Published in final edited form as: Science. 2017 Aug 4;357(6350):eaan0218. doi: 10.1126/science.aan0218

Fig. 1. Ube2o−/− reticulocytes are deficient in eliminating ribosomal proteins.

Fig. 1

(A) Proteins from reticulocyte lysates were resolved by SDS-PAGE and immunoblotted with an anti-ubiquitin antibody. Each sample is from a different mouse whose reticulocytes were induced by serial bleeding.

(B) Ubiquitination was reconstituted in Ube2o−/− reticulocyte lysates using recombinant UBE2O. Reactions were supplemented with biotin-tagged ubiquitin and ubiquitin activating enzyme (UBE1), and incubated for 45 min at 37°C. Samples were resolved by SDS-PAGE. Proteins were electroblotted and visualized using streptavidin-HRP. The catalytically inactive C1037A mutant (UBE2O-CA) was used as a control.
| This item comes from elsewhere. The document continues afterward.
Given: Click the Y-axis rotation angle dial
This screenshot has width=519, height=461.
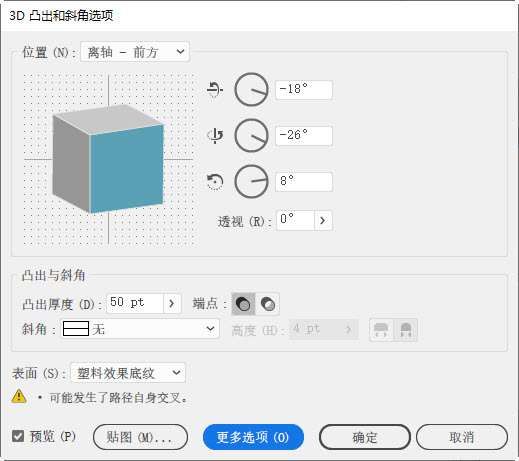Looking at the screenshot, I should [x=251, y=136].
UBE2O-CA did not have conjugating activity in lysates, as the only bands evident in this case were biotin-ubiquitin and autoubiquitinated E1. In the absence of lysate, UBE2O was autoubiquitinated, as previously reported (27). W, UBE2O-WT; C, UBE2O-CA.

(C) UBE2O ubiquitinates ribosomal proteins in reconstituted Ube2o−/− lysates. Ubiquitin conjugates (see Fig. 2A) purified by NeutrAvidin-biotin pulldown were digested on beads with trypsin. Peptides containing di-glycine modified lysines (ubiquitination sites) were identified and mapped by LC-MS/MS. All ribosomal protein ubiquitination events were unique to the wild-type UBE2O sample. Δ spectral counts denotes subtraction of all spectral counts collected in the UBE2O-CA sample from those of the UBE2O-WT reaction for a given di-glycine peptide over six replicate experiments. Ub sites, unique ubiquitination sites identified.
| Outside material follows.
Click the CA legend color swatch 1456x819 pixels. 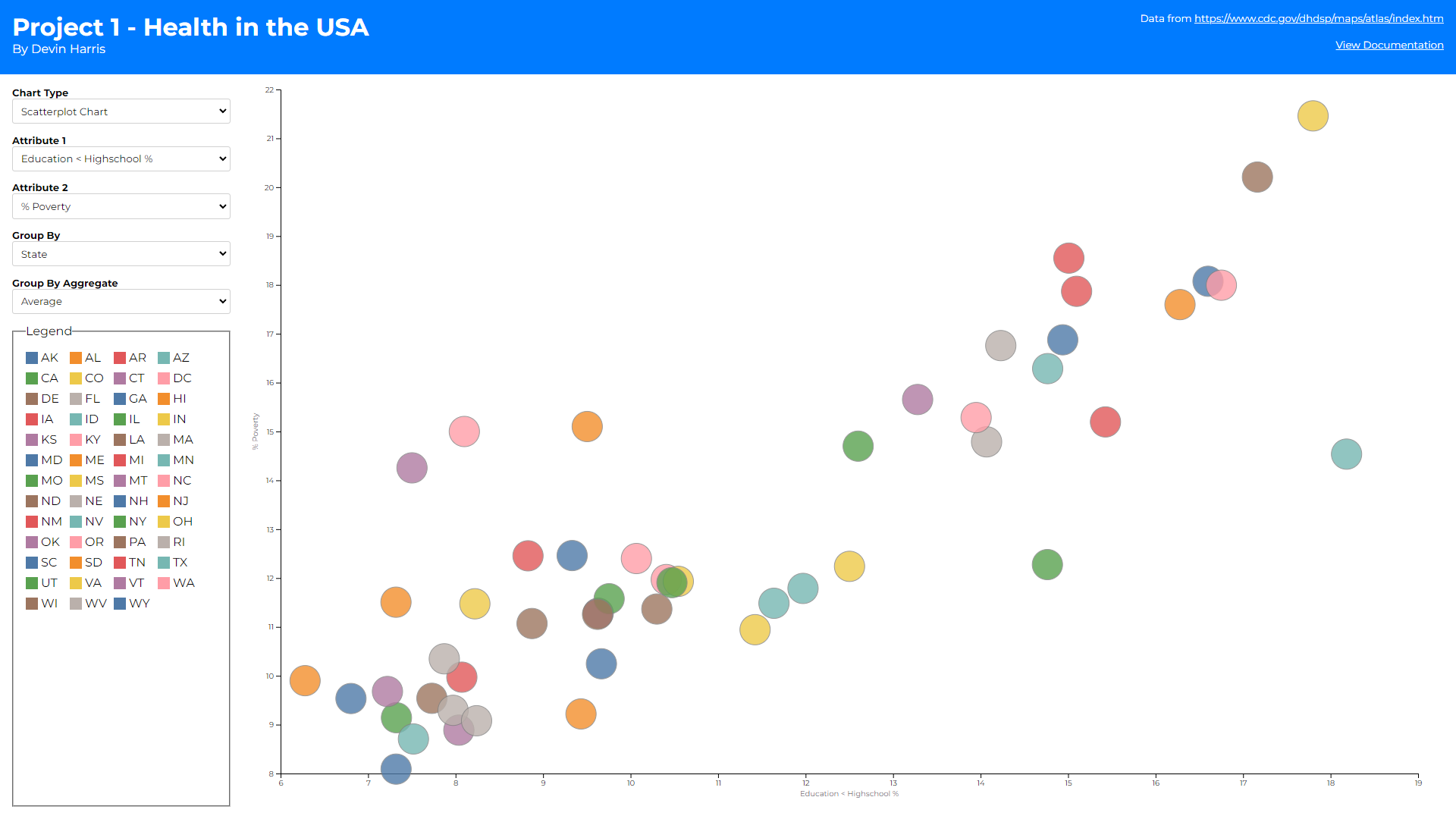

(D), Levels of ribosomal proteins from Ube2o−/− and wild-type reticulocytes assessed by immunoblotting. GAPDH and β-spectrin are loading controls. 100 μg of protein was loaded per lane.
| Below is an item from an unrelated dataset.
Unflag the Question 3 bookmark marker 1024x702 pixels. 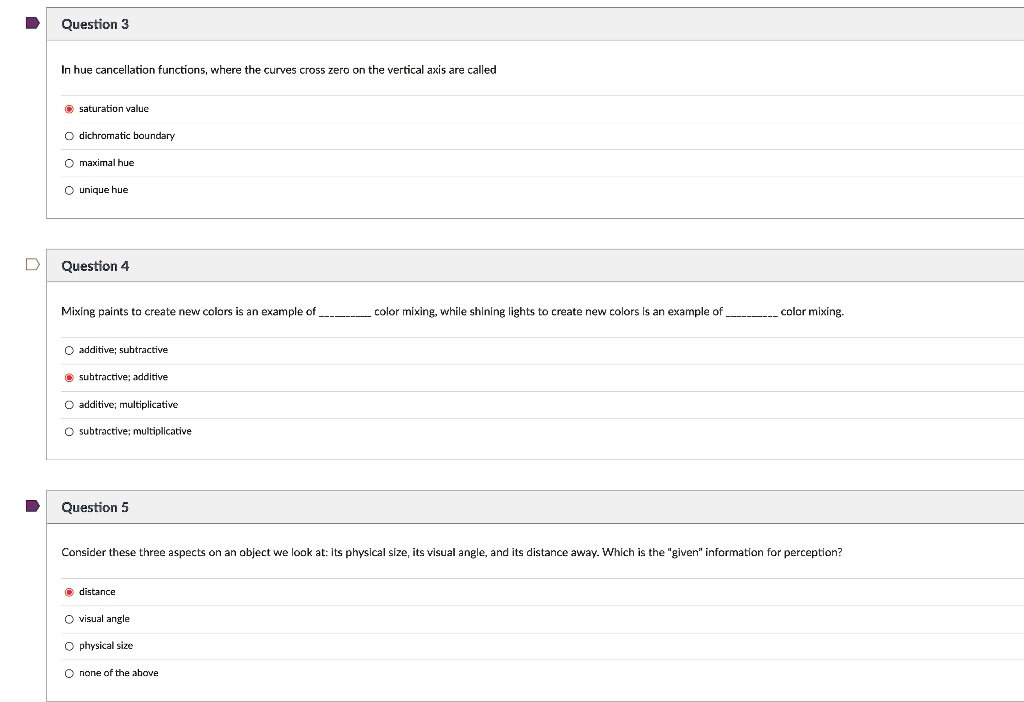point(31,22)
(E) Volcano plot of quantitative proteomics analysis, representing the relation of the log10 of the p-value adjusted using Benjamini-Hochberg correction [-log (adj. p-value)] and the log2 of the fold change [log2 (Ube2o−/−/Ube2o+/+)]. Proteins significantly (adj. p-value < 0.05) upregulated or downregulated at least 25% in Ube2o−/− samples were displayed in red and blue respectively. Highly significant enrichment of ribosomes (adj. p-value=3.23 x 10−6) was found by KEGG pathway enrichment analysis of all proteins upregulated significantly and by more than 25% in Ube2o−/− reticulocytes. Brackets, number of proteins per group.